For Volkswagen, the deal brings low-cost, high-performance EV technology that traditional automakers have struggled to master. Work at the group’s software unit, Cariad – which was created in 2020 to rival market leader Tesla – has been plagued by delays and losses, partly due to slow decision-making by the group’s management. The talks that led to the dramatic merger, Scaringe said, began when he and Volkswagen CEO Oliver Blume met face-to-face at Porsche’s Atlanta experience center last August. “We dug in, talked about products and compared notes on things we liked,” Scaringe told reporters. “We immediately recognized that we had some common interests. It quickly led to a serious conversation about how we could work together.”

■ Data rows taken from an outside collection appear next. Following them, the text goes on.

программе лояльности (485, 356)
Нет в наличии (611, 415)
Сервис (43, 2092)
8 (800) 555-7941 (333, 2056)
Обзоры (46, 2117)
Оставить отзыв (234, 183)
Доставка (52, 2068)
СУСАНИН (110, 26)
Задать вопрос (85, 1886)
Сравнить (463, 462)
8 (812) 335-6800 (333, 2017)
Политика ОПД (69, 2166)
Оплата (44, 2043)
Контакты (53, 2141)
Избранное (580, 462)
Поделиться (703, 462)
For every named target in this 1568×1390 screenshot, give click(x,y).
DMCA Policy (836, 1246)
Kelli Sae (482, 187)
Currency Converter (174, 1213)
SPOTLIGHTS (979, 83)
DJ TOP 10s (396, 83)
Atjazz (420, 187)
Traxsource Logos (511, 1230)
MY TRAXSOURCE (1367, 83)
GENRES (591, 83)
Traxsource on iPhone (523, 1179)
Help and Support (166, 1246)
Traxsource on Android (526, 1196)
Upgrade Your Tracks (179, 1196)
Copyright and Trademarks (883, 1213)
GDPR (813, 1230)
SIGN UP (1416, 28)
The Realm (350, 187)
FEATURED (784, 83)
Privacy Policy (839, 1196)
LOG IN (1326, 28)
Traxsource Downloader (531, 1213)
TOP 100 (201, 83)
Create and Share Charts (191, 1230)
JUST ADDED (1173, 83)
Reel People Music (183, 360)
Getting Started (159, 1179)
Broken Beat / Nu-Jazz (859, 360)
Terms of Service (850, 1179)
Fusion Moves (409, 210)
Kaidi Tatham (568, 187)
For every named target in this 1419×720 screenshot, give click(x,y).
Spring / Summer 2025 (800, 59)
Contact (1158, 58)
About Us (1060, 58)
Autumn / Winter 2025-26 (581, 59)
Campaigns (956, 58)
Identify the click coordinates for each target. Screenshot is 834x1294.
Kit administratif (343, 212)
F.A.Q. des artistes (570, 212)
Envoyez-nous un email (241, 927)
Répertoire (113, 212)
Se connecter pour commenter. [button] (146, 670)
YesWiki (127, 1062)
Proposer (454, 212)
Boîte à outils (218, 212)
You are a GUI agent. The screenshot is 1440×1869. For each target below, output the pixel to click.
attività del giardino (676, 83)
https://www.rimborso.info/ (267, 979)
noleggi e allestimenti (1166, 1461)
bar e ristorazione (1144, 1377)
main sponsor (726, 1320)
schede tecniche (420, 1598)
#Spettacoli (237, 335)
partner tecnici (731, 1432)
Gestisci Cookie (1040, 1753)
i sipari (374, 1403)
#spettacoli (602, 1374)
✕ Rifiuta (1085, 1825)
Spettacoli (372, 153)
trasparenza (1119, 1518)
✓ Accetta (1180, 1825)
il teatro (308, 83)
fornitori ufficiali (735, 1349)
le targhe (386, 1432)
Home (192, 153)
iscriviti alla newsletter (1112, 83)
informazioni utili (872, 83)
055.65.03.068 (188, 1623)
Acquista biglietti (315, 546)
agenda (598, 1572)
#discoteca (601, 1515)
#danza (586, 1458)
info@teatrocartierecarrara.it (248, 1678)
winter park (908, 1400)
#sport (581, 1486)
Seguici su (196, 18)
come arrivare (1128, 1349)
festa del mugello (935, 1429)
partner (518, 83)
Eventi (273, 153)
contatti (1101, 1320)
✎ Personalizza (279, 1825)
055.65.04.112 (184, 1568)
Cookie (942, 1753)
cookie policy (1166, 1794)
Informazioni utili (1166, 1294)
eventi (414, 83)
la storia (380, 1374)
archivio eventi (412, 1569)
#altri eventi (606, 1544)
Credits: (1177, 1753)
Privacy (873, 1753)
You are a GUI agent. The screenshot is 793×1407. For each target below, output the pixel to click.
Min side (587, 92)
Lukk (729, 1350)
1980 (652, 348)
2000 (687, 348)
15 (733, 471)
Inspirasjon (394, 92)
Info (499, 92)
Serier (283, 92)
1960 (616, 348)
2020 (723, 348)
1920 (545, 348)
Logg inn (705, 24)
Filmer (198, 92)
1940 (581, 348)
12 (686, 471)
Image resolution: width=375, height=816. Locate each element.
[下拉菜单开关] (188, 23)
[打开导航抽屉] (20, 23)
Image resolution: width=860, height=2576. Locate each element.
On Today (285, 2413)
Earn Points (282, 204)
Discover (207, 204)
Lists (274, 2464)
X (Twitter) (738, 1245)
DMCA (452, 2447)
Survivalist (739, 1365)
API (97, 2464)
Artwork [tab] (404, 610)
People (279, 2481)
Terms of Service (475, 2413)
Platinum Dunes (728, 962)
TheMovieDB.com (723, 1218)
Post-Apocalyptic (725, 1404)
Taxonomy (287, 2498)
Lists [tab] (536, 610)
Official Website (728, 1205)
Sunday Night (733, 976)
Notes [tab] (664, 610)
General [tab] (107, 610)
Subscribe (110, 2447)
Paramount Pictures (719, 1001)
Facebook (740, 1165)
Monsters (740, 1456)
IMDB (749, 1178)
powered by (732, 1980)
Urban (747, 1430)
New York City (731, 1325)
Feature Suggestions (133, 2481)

The companies immediately got to work, and a team from Rivian visited Volkswagen in Germany in the fall. Testing to make sure everything worked “was like a practice match,” Scaringe said. At the beginning of the year, another trip to Germany followed with lawyers and software experts. Volkswagen was less “dogmatic” when it came to what it should do itself and where it should look for external partners. To overcome the difficulties of integrating vastly different work cultures that often complicate such deals, Volkswagen’s management agreed to embrace Rivian’s agility, said Wassym Bensaid, the company’s software chief. He said they had established “very clear rules and responsibilities” for the joint venture. His comments were aimed at allaying concerns among VW investors that the company’s traditional, more methodical approach to car manufacturing and supplier contracts would clash with Rivian’s nimble software approach.

The Volkswagen-Rivian alliance could encourage other established automakers to consider investments or partnerships that connect them with similar smaller startups, companies that have established technology but are unprofitable and struggling to compete in a crowded market. Another major carmaker, Stellantis – the parent company of Chrysler, Fiat and Peugeot – has invested in Chinese company Leapmotor to gain access to its electric car technology.